◆ TUGAS WAJIB 1 ◆
Salin kembali bagian catatan yang dibuka dengan baris berisi "Click the Bahrain flag icon" dan ditutup dengan baris berisi "coord(39,1256)", termasuk kedua baris tersebut. Ganti "Bahrain" dengan "Qatar" dan biarkan selebihnya tetap sama.

◆ KUTIPAN ◆

Lemahnya pengawasan dan penindakan menyebabkan masalah angkutan batubara di Jambi kian semrawut. Meski sudah dilarang, dalam sepekan terakhir angkutan batubara juga nekat melintas di dalam kota.
Oleh
IRMA TAMBUNAN
·3 menit baca
JAMBI, KOMPAS — Masyarakat di Provinsi Jambi menyesalkan sikap pemerintah daerah dan aparat penegak hukum yang cenderung membiarkan masifnya angkutan batubara yang menyebabkan berbagai masalah di jalan umum. Lemahnya pengawasan dan penindakan menyebabkan masalah angkutan batubara di Jambi kian semrawut.
Dalam sepekan terakhir, angkutan batubara nekat melintas di jalanan Kota Jambi. Bahkan, sejumlah angkutan batubara melenggang lewat di depan rumah dinas Gubernur Jambi yang berada di Jalan Raden Pamuk, Kota Jambi.
Sejumlah jalur lain di Kota Jambil yang juga leluasa dilewati angkutan batubara adalah Jalan Kolonel Polisi Mohammad Taher dan Jalan Adam Malik. Para pengemudi biasanya ngebut untuk menghindari protes warga maupun penindakan dari aparat.
Suhardi, warga di kawasan wisata Ancol, Kota Jambi, mengatakan, truk-truk pengangkut batubara itu sudah dilarang masyarakat melintasi jalan di dalam kota. Larangan juga sudah diatur pula dalam peraturan daerah. Namun, kini angkutan tersebut nekat melintas di Kota Jambi lagi. ”Malahan leluasa lewat di depan rumah dinas gubernur,” ujarnya, Senin (23/1/2023).

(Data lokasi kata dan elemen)
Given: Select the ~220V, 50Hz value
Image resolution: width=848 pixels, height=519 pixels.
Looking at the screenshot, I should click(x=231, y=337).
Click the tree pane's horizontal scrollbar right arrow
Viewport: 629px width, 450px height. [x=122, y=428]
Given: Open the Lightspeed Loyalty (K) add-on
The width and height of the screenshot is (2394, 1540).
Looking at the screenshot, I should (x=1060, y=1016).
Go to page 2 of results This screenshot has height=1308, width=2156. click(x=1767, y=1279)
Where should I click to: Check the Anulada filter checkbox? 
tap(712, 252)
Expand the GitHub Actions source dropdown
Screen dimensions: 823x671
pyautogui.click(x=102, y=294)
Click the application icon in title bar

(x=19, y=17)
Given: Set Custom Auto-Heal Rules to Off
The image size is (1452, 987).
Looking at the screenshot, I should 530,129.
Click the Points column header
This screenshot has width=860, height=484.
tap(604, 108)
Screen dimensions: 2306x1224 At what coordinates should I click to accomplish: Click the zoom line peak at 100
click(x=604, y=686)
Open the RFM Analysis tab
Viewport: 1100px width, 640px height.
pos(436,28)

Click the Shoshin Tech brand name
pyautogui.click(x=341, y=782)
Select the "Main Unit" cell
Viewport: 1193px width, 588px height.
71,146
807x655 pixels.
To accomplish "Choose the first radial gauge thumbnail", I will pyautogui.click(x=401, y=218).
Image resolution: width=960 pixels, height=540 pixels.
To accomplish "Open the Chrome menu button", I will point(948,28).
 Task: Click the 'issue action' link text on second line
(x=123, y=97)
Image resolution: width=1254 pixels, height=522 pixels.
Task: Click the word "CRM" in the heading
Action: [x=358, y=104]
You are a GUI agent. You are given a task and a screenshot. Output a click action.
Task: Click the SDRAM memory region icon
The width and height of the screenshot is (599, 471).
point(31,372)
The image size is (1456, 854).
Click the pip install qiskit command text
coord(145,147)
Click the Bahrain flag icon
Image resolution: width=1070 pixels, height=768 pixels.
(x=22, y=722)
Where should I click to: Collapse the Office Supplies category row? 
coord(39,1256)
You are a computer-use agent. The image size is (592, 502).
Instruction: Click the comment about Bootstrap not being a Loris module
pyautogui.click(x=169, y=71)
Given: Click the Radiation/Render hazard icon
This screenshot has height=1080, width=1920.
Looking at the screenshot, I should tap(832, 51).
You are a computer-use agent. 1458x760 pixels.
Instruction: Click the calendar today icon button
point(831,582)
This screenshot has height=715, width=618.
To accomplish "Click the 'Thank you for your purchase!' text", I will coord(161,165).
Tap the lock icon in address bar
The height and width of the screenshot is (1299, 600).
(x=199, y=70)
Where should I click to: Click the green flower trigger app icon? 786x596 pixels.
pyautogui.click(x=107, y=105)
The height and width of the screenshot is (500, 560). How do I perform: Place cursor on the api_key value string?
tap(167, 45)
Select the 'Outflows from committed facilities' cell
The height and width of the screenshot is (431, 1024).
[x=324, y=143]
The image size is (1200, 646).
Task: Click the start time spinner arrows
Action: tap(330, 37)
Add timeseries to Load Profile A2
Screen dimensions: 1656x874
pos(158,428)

◆ TUGAS WAJIB 2 ◆
Menurut kutipan tentang angkutan batubara di Jambi, di jalan apa rumah dinas Gubernur Jambi berada?

◆ JAWABAN LATIHAN 1 ◆
Click the Qatar flag icon
Image resolution: width=1070 pixels, height=768 pixels.
(x=22, y=722)
Where should I click to: Collapse the Office Supplies category row? 
coord(39,1256)

◆ JAWABAN LATIHAN 2 ◆
Jalan Raden Pamuk, Kota Jambi.